Background: No evidence-based optimal dosing guidance is available for abacavir liquid formulation use from birth. We used abacavir pharmacokinetic data from neonates and infants to determine an exact abacavir dosing strategy (mg/kg) for infants aged 0-3 months and to propose dosing by WHO weight band for neonates.
Methods: Abacavir pharmacokinetic and safety data were pooled from three completed studies (1997-2020): PACTG 321 (USA), the Tygerberg Cohort (South Africa), and IMPAACT P1106 (South Africa). PACTG 321 and the Tygerberg Cohort were performed in neonates exposed to HIV receiving a single dose of abacavir. IMPAACT P1106 included predominantly low birthweight (<2500 g) infants on antiretroviral therapy enrolled when they were younger than 3 months. We developed a population pharmacokinetic model and performed simulations to achieve abacavir exposures (area under the curve for 0-12 h) within the target range of 3·2-25·2 μg·h/mL, previously reported in older children.

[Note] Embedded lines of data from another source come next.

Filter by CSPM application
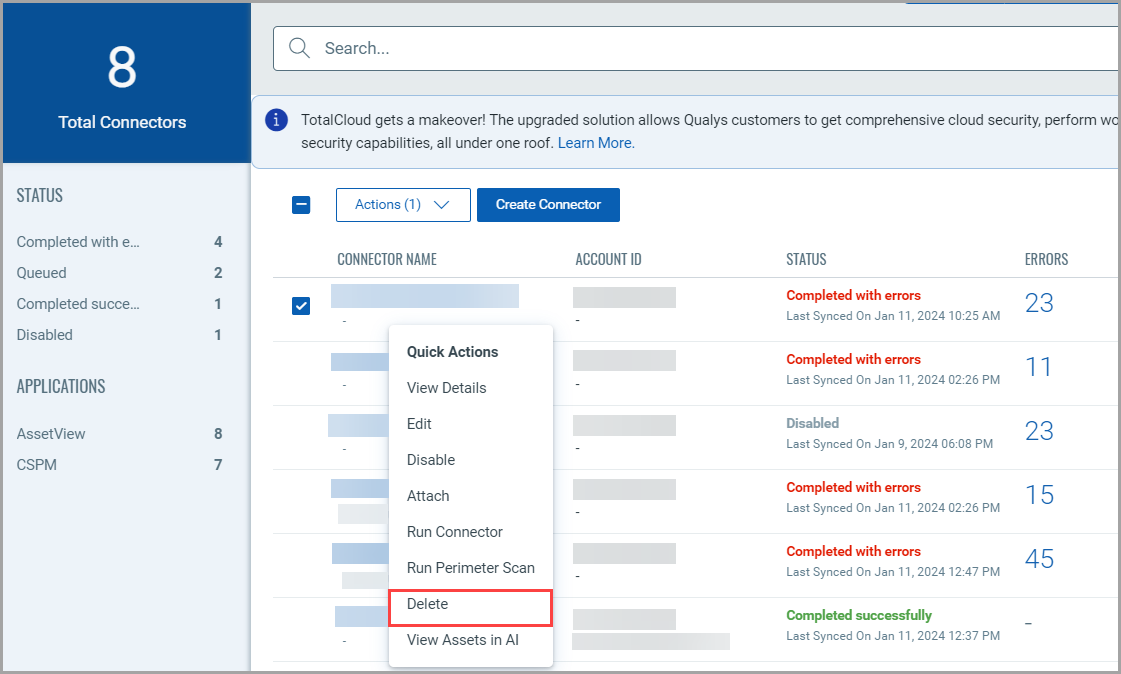The height and width of the screenshot is (674, 1121). [37, 465]

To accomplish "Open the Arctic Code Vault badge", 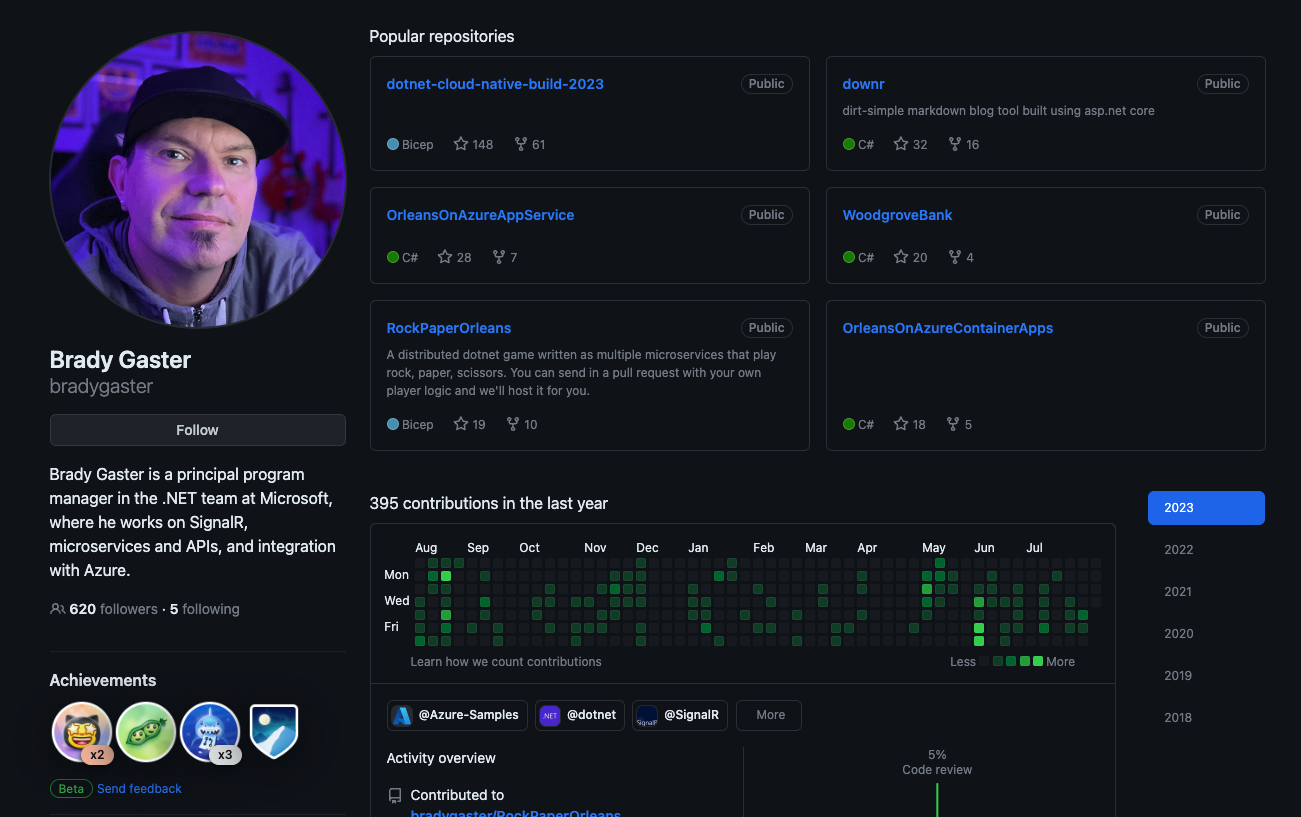I will tap(274, 731).
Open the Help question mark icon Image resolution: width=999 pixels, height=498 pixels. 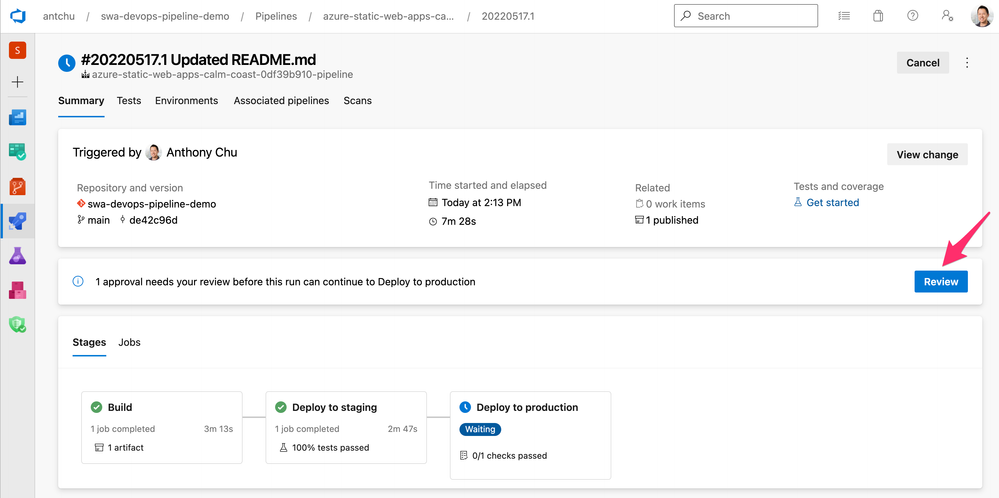click(x=912, y=16)
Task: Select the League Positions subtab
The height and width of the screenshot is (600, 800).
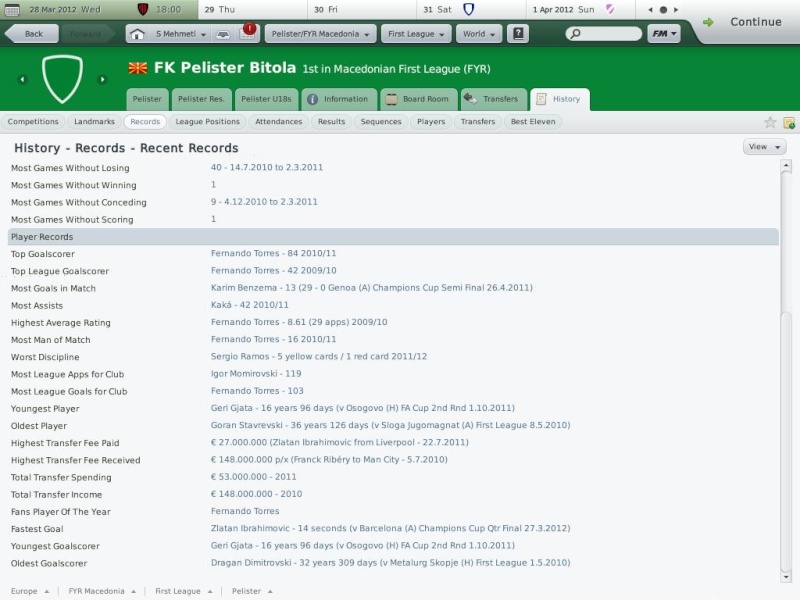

Findings: 45 infants contributed 308 abacavir concentrations; 21 neonates were younger than 15 days. At first pharmacokinetic assessment, median postnatal age for PACTG 321 was 1 day and median bodyweight was 3·1 kg; for the Tygerberg Cohort it was 10 days and 3·3 kg; and for IMPAACT P1106 it was 73 days and 3·8 kg. Our model predicted a slow abacavir clearance of 2·51 mL/min per kg at birth, which doubled by 4 weeks of age. Therapeutic targets were achieved with exact abacavir doses of 2·0 mg/kg twice daily from 0 weeks to 4 weeks and 4·0 mg/kg twice daily from 4 weeks to 12 weeks. A fixed weight-band dosing strategy of 8 mg (for 2-3 kg), 10 mg (3-4 kg), and 12 mg (4-5 kg) abacavir twice daily achieved target exposures throughout the first 4 weeks of life without the need for dose adjustment due to age or bodyweight changes. No adverse events of grade 3 or higher were related to abacavir.
Interpretation: Integration of these dosing strategies into national and international guidelines for the abacavir liquid formulation will expand antiretroviral options from birth and simplify the clinical management of neonates with HIV.
Funding: National Institute of Allergy and Infectious Diseases, Eunice Kennedy Shriver National Institute of Child Health and Human Development, National Institute of Mental Health, and the Collaborative Initiative for Paediatric HIV Education and Research Programme.